In discussing how prime ministers direct the future, turn to the different responses of John Howard and Kevin Rudd to a shape-shifting Japan.
Howard was an alliance enthusiast; Rudd, an alliance sceptic. The Oz political parties have been slow to reach consensus on the weight the strategic relationship with Japan can carry.
Back in 2006, one of the best in the business, Des Ball, rated Japan as Australia’s fourth most important security partner, saying Australia’s security cooperation had intensified and expanded to the point where Japan ranked behind only the US, UK and New Zealand. And Ball was writing before Abe really got going.
In launching the US–Australia–Japan trilateral and in building bilateral defence ties, Howard’s government took the lead and Japan warmed slowly. When Foreign Minister Alexander Downer first broached the trilateral with his Japanese counterpart, he was told Australia was too insignificant as a security player for Tokyo to bother with.
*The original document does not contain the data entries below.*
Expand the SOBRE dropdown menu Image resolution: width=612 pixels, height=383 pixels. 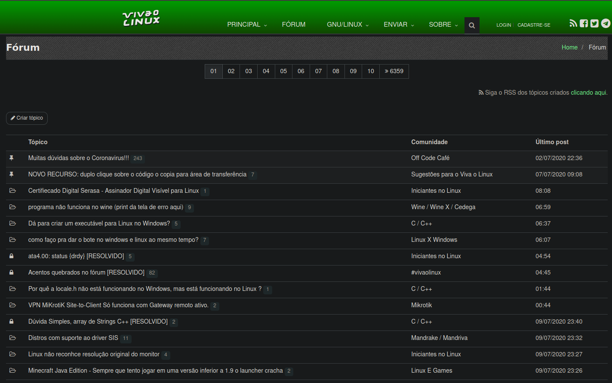pos(443,25)
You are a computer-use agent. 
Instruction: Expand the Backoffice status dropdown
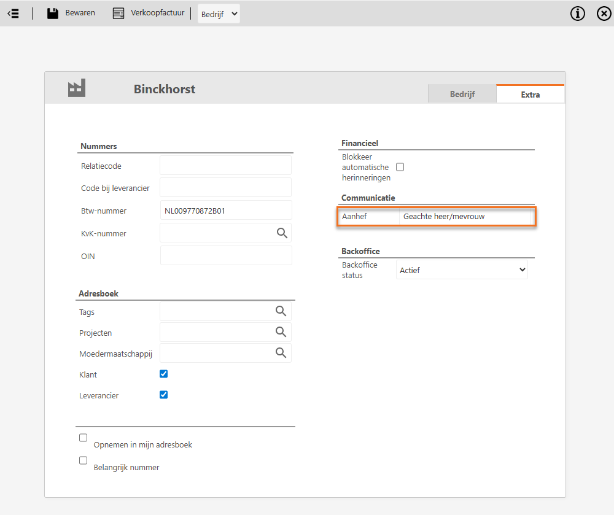tap(462, 269)
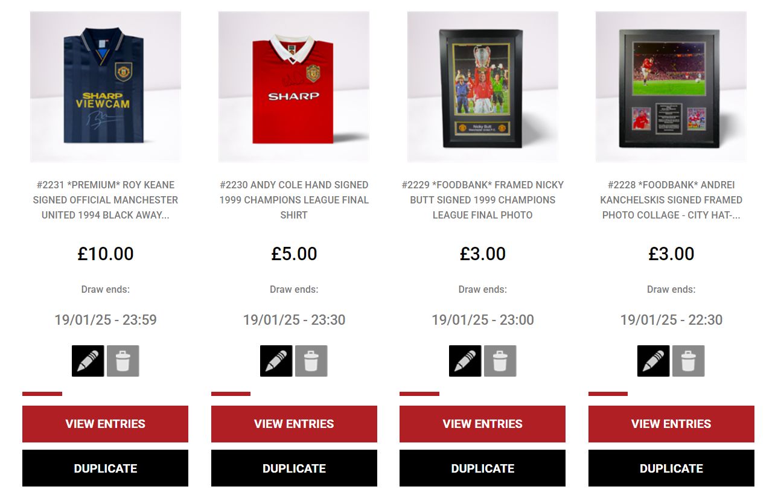Image resolution: width=781 pixels, height=501 pixels.
Task: Click the pencil edit icon for Andy Cole shirt
Action: point(276,361)
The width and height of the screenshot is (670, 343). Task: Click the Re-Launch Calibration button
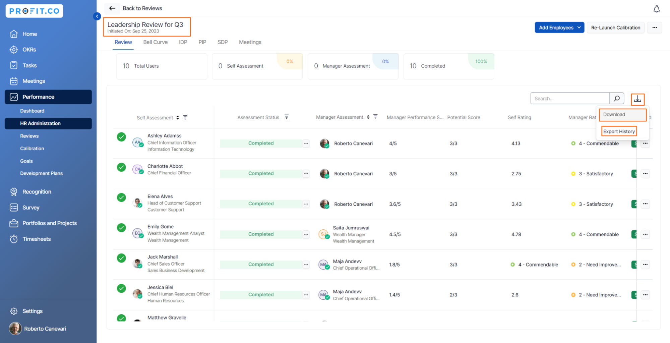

Equally, Canberra was eager to go further than Tokyo in the joint declaration on security cooperation that Howard and Abe signed in March 2007. Howard wanted a formal treaty; Japan thought a treaty too difficult, both politically and constitutionally.
Rudd shared Tokyo’s hesitation. As opposition leader, he said there should be no step beyond the 2007 security declaration towards a full Australia–Japan defence pact, arguing, ‘To do so at this stage may unnecessarily tie our security interests to the vicissitudes of an unknown security policy future in northeast Asia.’
[W]hy would Australia want to consign the future of its bilateral relationship with China to the future health of the China–Japan relationship, where there were centuries of mutual toxicity? For Australia to embroil itself in an emerging military alliance with Japan against China, which is what the quad in reality was, in our judgment was incompatible with our national interest.
Rudd’s question is good, but China’s shoving was as important as Abe’s embrace.
Australia’s small ‘a’ alliance doesn’t involve a treaty-level commitment like the US–Japan and US–Australia alliances, but it’s a relationship that mirrors those pacts, based on shared interests and growing military and intelligence cooperation. A fresh element—both complicated and contentious—is the idea of Japan joining the Five Eyes intelligence club.